§ Source text:
Combined with lobbying and firing Immelt.
We had quite a few GE stories pop up in the readers today, here's the first one, from BusinessWeek:
Most of the news out of GE these days is bad. If the stories aren’t about the company’s deeply screwed up credit subsidiary, they’re about the uncertain future of the NBC Universal media and entertainment business. Now, with Comcast apparently on the verge of buying controlling interest in NBC Universal, the key to GE’s future is coming into focus: It’s the company’s core industrial businesses—which make everything from nuclear power generators and locomotives to jet engines, wind turbines, refrigerators, and health care equipment. And, of course, light bulbs.
Fortunately for GE and its investors, CEO Jeff Immelt takes innovation in the core businesses very seriously. Since he took over as CEO from Jack Welch in 2001, he has tripled the annual output of patents and doubled the company’s level of investment in overall R&D. That includes increasing the funding of basic scientific research at the labs from $315 million in 2001 to $555 million last year.
It can take years or even decades for investments in this kind of research to pay off, but Immelt and GE don’t have the luxury of time. They need to see those R&D payoffs in the next couple of years. Otherwise, GE could wind up shivering in Wall Street’s dog house for a very long time and Immelt could be out of a job.
I recently spent a day chock-full of meetings with scientists at GE’s main laboratory in Niskayuna, New York. What I saw there gave me the belief that an innovation-led surge at GE is at least in the realm of possibility. It’s no sure thing. But R&D could save GE.
GE has launched a PR spin campaign around its R&D initiatives. It invited equity analysts up to Niskayuna a couple of weeks before my visit, but got mixed reviews. While Scott Davis of Morgan Stanley recommended the stock after he came back, Sterne Agee analyst Nicholas Heymann, who didn't attend the briefing, warned that "Increasingly, the success of today's technologies can be made or broken by legislative reforms." He has a "sell" recommendation on the stock.
I don't mind being spun if there's real substance behind it--and, in this case, there is.
To me, the main thing that counts in GE's favor is it's thinking really big. A number of its research innovations could reshape entire industries. For instance, it's developing so-called continuous detonation systems for powering aircraft--which it claims could deliver 30% energy savings. A prototype is due out in 2010. "In each of the advanced technology areas, we have advances that will change the world," I was told by Michael Idelchik, vice-president for advanced technology at GE Global Research.
The science GE is working on is quite diverse, from nanotechnology and molecular imaging to organic electronics, sustainable energy, and energy conversion. In addition to Niskayuna, GE has labs in Bangalore, Shanghai, and Munich--and plans a clean energy technology center in Masdar City, Abu Dhabi; and a manufacturing technology center near Detroit. It has 2800 research employees worldwide....MORE
GE's Risky Energy Research
Michael Idelchik, VP of Advanced Technologies, discusses energy research.

§ What you have to do: Extend the post on GE's research push past its final sentence with a few more paragraphs in the same voice.

§ Information provided:

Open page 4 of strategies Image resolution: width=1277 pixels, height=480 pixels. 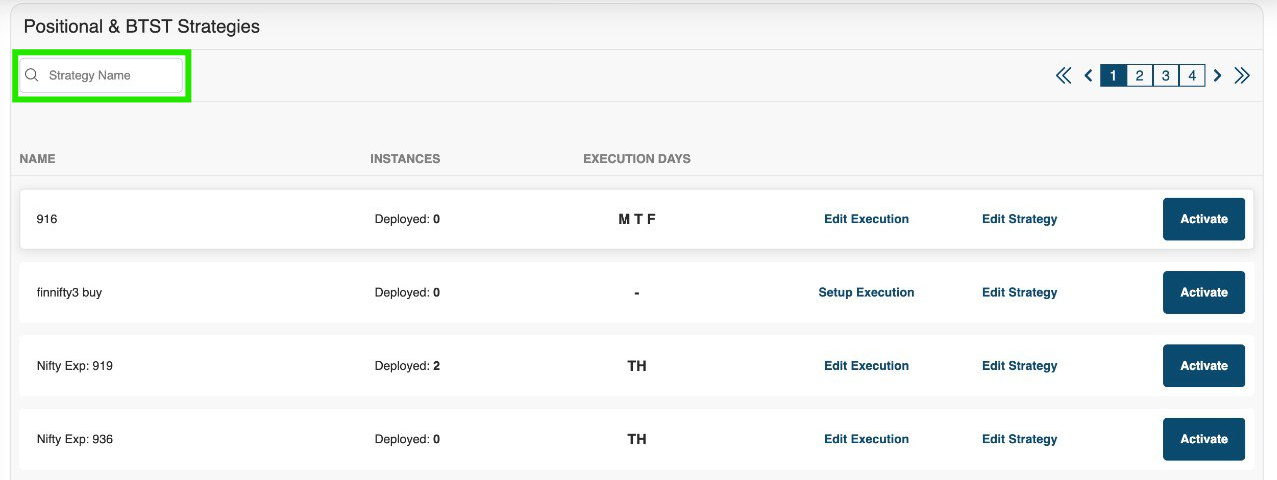click(x=1192, y=76)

§ Exercise answer:
Michael Idelchik is vice president of advanced technologies at GE Research, one of the world's largest corporate research organizations. He oversees a wide range of projects, including ones aimed at improving conventional energy sources--with better coal and gas turbines, for example--as well as projects involving renewable energy, primarily wind turbines. At the EmTech@MIT 2009 conference, Technology Review spoke to Idelchik about some of GE's most daring long-term research efforts.
Technology Review: What is the riskiest, most early-stage research going on at GE Research?
Michael Idelchik: We're an industrial research lab, so early-stage is relative. But we have a number of projects that take years to develop. I'll give you a couple. Pulse detonation technology, or supersonic combustion. With this one, rather than burning fuel at constant pressure, you let the pressure rise, so basically you generate a shock wave; you're releasing heat in a detonation. An existing turbine burns at constant pressure. With detonation, pressure is rising, and the total energy available for the turbine increases. We see the potential of 30 percent fuel-efficiency improvement. Of course realization, including all the hardware around this process, would reduce this.
TR: In reality, the efficiency improvement in a power plant would be lower than 30 percent. How much would the improvement actually be?
MI: I think it will be anywhere from 5 percent to 10 percent. That's percentage points--say from 59 to 60 percent efficient to 65 percent efficient. We have other technology that will get us close [to that] but no other technology that can get so much at once. It's very revolutionary technology.
TR: How will this technology be used?
MI: The first application will definitely be land-based--it will be power generation at a natural-gas power plant.
TR: You will be detonating the fuel over and over again, something like an internal combustion engine?
MI: Basically you detonate anywhere from 50 to 80 hertz. Then you have unsteady flow going into the turbine. So you need to rethink how your turbine works. You don't have a steady flow anymore.
TR: What are some of the challenges, in terms of materials or that sort of thing, to making that work?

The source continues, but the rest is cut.